Why? Remember a time when two lovable American dogs captured our imagination? Number one was Rin-Tin-Tin, the German Shepherd and World War One hero, who made the first silent dog films, finishing his career on television as a cavalry mascot with Rusty, Lieutenant Rip Masters and Sergeant O’ Hara until Rinty’s death at the approximate age of 50.
Then there was Lassie, an all-American collie, born in Lassie Come Home in 1943 and continuing through the fifties, living on the farm with Mom, Timmy, Gramps and Porky. After gender reassignment surgery, he is still going strong today at the ripe old age of 73. That’s 511 in dog years!
But times have changed. Packs of Chihuahuas have dog paddled across the Rio Grande taking away jobs from working dogs like Lassie and Rinty. The over 42,000 Chihuahuas are the second most registered dogs in America according to recent AKC stats, outdistancing the German Shepherds at 27,000 in the number three spot.
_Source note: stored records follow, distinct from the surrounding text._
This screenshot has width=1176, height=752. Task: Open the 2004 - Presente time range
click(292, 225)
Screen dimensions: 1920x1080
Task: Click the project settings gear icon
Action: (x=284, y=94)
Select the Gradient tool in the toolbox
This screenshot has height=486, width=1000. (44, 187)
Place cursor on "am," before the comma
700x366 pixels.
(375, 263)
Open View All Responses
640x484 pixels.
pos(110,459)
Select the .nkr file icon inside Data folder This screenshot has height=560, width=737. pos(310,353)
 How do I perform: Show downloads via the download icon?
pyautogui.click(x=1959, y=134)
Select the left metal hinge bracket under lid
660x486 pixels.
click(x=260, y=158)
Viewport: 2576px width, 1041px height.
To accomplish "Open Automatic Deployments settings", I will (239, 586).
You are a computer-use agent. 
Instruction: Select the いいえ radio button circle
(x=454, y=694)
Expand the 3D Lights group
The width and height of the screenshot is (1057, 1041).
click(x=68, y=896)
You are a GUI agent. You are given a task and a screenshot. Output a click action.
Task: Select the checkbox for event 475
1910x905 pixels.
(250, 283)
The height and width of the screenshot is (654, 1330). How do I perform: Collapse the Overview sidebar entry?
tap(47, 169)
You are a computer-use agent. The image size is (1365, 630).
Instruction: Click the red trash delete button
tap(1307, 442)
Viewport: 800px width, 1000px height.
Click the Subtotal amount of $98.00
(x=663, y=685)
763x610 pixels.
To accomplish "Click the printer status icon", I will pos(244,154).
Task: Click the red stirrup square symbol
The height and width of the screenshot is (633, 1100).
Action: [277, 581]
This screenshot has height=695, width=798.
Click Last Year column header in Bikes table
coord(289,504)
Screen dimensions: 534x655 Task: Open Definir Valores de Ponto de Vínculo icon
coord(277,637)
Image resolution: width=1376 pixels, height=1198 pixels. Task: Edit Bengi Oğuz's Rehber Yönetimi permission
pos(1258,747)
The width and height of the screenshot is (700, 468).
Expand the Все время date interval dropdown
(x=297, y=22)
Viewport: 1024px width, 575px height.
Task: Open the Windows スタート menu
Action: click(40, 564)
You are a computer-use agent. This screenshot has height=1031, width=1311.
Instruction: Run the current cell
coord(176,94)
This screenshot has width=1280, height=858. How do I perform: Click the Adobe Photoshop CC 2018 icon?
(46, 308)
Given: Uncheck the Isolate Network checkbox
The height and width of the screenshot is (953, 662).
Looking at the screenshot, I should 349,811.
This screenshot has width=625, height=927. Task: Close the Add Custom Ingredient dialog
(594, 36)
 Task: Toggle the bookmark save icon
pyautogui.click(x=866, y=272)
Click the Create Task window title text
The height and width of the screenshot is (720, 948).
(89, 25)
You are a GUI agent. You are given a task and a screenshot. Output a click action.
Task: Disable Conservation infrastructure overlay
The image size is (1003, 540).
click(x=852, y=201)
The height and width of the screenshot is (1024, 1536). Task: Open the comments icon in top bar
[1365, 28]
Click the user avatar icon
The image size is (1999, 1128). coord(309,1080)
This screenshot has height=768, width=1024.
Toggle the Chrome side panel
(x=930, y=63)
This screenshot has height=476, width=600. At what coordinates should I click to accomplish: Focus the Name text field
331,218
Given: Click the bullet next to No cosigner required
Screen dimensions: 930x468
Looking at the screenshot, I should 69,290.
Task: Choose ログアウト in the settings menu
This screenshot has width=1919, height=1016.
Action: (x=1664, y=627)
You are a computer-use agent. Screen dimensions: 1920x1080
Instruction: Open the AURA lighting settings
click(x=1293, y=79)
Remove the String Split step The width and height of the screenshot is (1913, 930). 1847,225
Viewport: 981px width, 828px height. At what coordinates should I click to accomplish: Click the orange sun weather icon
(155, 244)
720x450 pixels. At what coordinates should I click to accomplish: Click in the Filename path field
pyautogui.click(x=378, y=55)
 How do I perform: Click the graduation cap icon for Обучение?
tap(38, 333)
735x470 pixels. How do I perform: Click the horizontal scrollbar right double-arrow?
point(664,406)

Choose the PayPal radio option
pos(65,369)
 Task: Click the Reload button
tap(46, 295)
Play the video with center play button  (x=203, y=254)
Actually, the German Shepherds do quite well considering how their image suffered as Official Poster Dog for Nazi Germany. But we need to cut them some slack. We know how easy it is to brainwash otherwise decent creatures to hate. The Collies? These days nowhere near the top 15!
And we are not counting the illegal and undocumented Chihuahua population, which could be as high as one hundred million! These pint-sized ankle-snappers rank in the top ten dog biters, and along with Pit Bulls are the most likely to be found living off welfare in animal shelters. Yes, earlier we said they take jobs away from American Dogs, but just forget that part, or resolve it internally the best you can.
Defenders say that Chihuahuas do the jobs that the big domestic dogs won’t do. For instance, Lassie would tell Gramps that Timmy fell down the well, but she, (or he), would never actually go down the well. No, Gramps had to do that. Plus Chloe, star of Beverly Hills Chihuahua, works just as hard as Rinty or Lassie ever did. But if you ever saw one of her movies you just know she’s one of those Hollywood liberals that donates a ton of money to the Democratic Party just to prevent her deportation.
Chihuahuas just can’t pass for domestic dogs. Owners try to dress them up in disguise. But their heavily accented barks totally give them away, never mind the burrito breath. Nevertheless, because of their numbers, it’s just a matter of time before Purina brings out a taco-and-lime flavored dog food. Yes, that’s what it’s all coming to.
A wall to stop this flood of Chihuahuas will cost, especially if we can’t get the Chihuahuas to pay for it themselves. But the good news is that they are the smallest dog breed on the planet.
So it will only have to be a foot high!